AI and service orchestration
We see exciting ways that GenAI can be applied to other, more structured data, such as device configuration. Building a model of all valid device configurations within a network context could simplify intent-based orchestration, with natural language requests being used to drive service delivery in entirely new ways, including the configuration of automation platforms.
This AI-enhanced orchestration approach could help address one of the most significant ongoing automation system costs: device upgrades and technology version changes. Device and EMS upgrades frequently change how you configure a device or the structure of API calls. Typically, these changes require manual reprogramming of automation systems and extensive testing. This manual, error-prone process could benefit from AI-driven configuration, enabling consistent intent-based orchestration and accelerating the transition to a single, AI-driven change process. As shown in the figure below, IT would use AI to evaluate what needs to be modified and suggest or create new automation configurations to match the latest device versions or APIs.
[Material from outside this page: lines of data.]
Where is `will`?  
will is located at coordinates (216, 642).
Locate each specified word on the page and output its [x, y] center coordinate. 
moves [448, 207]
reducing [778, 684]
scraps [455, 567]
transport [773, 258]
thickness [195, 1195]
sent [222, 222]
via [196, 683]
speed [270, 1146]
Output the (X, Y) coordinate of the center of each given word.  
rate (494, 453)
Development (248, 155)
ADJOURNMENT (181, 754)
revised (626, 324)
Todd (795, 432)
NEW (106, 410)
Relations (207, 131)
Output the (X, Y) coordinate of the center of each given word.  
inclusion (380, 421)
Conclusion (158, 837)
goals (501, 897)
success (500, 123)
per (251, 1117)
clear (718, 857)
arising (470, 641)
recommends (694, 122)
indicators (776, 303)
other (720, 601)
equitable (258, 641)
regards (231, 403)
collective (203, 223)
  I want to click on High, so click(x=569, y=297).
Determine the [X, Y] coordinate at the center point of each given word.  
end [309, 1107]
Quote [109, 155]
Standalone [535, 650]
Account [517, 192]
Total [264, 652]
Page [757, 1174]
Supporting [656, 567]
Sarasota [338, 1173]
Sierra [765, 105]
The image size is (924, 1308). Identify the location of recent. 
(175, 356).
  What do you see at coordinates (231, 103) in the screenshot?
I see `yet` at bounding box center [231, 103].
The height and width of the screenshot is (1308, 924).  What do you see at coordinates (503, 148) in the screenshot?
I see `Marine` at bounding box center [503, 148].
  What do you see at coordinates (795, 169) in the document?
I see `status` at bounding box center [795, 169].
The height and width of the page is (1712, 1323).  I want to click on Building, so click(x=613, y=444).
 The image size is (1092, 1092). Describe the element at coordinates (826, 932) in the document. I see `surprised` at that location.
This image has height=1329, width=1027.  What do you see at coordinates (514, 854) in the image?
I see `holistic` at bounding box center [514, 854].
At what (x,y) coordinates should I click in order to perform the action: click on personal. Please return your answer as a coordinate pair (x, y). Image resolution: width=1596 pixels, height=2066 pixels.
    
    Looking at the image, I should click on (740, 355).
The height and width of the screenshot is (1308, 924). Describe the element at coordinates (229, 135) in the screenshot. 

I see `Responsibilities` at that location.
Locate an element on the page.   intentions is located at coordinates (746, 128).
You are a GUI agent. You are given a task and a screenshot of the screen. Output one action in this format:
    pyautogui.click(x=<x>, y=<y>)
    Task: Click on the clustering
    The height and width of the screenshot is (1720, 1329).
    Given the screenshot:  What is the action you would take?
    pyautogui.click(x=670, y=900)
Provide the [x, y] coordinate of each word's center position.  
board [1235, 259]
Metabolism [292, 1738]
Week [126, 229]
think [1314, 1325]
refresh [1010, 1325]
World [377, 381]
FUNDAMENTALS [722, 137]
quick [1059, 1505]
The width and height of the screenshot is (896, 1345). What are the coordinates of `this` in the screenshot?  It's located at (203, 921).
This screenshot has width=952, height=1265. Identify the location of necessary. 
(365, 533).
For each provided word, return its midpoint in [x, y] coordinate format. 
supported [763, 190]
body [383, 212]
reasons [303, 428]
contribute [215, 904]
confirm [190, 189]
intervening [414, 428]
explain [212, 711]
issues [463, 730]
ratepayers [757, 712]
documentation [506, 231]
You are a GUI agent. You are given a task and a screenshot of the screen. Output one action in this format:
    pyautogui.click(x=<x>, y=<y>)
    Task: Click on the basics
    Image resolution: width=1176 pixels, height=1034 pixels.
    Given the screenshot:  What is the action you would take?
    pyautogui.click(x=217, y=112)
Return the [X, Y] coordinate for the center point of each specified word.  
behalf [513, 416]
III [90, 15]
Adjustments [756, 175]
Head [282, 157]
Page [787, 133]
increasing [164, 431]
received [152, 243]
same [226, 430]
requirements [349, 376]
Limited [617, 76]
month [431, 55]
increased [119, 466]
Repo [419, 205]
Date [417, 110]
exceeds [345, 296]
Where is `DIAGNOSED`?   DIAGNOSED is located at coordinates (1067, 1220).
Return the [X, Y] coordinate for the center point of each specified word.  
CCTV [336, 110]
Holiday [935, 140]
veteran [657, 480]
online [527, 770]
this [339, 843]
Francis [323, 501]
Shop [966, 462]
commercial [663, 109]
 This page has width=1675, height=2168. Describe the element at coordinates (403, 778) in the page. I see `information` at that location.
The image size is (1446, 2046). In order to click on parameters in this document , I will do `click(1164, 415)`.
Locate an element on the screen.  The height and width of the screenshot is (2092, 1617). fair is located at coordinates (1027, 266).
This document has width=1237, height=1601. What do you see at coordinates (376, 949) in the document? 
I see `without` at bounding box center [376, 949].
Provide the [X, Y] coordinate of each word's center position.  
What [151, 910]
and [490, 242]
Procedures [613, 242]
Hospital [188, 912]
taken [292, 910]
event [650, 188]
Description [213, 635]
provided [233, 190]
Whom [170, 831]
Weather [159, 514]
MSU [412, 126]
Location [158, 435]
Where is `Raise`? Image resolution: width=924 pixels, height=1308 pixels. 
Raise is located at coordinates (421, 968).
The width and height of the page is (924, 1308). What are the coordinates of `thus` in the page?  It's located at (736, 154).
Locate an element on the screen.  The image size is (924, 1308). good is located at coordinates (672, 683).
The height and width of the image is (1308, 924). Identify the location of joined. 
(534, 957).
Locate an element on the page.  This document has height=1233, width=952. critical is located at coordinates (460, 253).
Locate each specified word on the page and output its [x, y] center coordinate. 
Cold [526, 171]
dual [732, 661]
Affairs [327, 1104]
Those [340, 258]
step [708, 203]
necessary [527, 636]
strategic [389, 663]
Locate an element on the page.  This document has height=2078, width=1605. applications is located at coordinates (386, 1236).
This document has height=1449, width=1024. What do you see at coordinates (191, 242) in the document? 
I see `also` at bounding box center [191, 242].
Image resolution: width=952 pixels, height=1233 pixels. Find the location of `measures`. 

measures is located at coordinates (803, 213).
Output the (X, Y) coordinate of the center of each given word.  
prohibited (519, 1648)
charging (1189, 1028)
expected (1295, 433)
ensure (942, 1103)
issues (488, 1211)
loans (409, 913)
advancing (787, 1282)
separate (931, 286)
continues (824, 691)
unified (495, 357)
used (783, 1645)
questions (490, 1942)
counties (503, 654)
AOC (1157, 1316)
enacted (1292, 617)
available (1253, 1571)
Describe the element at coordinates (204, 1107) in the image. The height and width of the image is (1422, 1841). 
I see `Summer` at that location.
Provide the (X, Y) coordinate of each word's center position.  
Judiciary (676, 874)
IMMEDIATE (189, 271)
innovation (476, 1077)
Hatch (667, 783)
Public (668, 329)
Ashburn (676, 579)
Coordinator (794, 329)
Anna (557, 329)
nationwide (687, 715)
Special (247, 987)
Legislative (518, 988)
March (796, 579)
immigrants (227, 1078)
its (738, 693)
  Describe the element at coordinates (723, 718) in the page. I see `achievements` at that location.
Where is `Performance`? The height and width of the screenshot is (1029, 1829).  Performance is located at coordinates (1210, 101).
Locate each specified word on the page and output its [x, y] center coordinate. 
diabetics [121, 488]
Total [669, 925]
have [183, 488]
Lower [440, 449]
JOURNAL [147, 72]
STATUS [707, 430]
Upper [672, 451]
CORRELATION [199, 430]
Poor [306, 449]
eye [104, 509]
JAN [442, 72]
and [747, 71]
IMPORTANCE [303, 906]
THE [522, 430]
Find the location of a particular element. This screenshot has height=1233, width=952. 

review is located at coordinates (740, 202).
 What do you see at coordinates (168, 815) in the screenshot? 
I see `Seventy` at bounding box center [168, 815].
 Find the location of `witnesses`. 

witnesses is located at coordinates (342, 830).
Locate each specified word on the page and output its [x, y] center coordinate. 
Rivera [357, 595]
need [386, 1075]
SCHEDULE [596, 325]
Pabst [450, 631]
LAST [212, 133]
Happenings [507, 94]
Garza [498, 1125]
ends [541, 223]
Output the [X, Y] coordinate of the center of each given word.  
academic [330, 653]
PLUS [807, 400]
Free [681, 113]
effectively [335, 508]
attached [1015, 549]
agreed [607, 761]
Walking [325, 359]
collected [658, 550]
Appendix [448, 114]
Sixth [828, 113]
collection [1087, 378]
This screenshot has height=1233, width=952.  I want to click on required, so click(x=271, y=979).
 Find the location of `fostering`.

This is just one example of how AI might extend into orchestration processes. There are many more possible opportunities. To make them a reality, however, an open AI framework, like the recently announced AI Studio for the Blue Planet Cloud Native Platform, is central to building AI into domain automation systems. This flexible approach allows any mix of vendor-based AI models like those described above and independently developed AI models to be deployed for optimizing various operational processes using your specific situational knowledge. These tools widen the application and value of AI in the telecom operations space while speeding up the ability to use them and providing a level of future-proofing as new models are developed.
Glitches in the AI system
As with any new technology early on the maturity curve, some areas of AI need improvement.
Internal experimentation with GenAI has shown that the technology has the potential for creating phantom answers to technical questions that are not 100% factually correct. Also known as “hallucinations,” these happen when the GenAI looks to form the best response possible but cannot get a direct match from the original data set based on sources such as product documentation and knowledge-based answers. Others have also experienced issues with using AI for code generation. A Purdue University study of 517 Stack Overflow Chat GPT answers found that 52% of answers for programming-related queries were inaccurate. In addition, more than three-quarters (77%) of the answers were deemed “verbose.”
The increasing trend of AI-driven learning shows the potential to improve the accuracy of responses. However, model training needs checks and balances to provide the most accurate and insightful results. In telecom operations, getting it right the first time is the primary objective, as each misdirected insight costs additional operational expenditure (OPEX) as teams chase down false leads.
Converting hype to reality
AI and data-driven decision making have come a long way within telecom operations functions, and there is only more growth to come. Ensuring the speed and accuracy of insights is critical to realize the necessary cost-benefit return on AI investments. Domain-based AI and AIOps have a solid foundation to drive actual value. With care, the application of GenAI will further accelerate the number of use cases that AI will support. Finally, an open framework approach like our AI Studio will help future-proof operators' AIOps roadmap and put them in the best position to convert the hype to reality.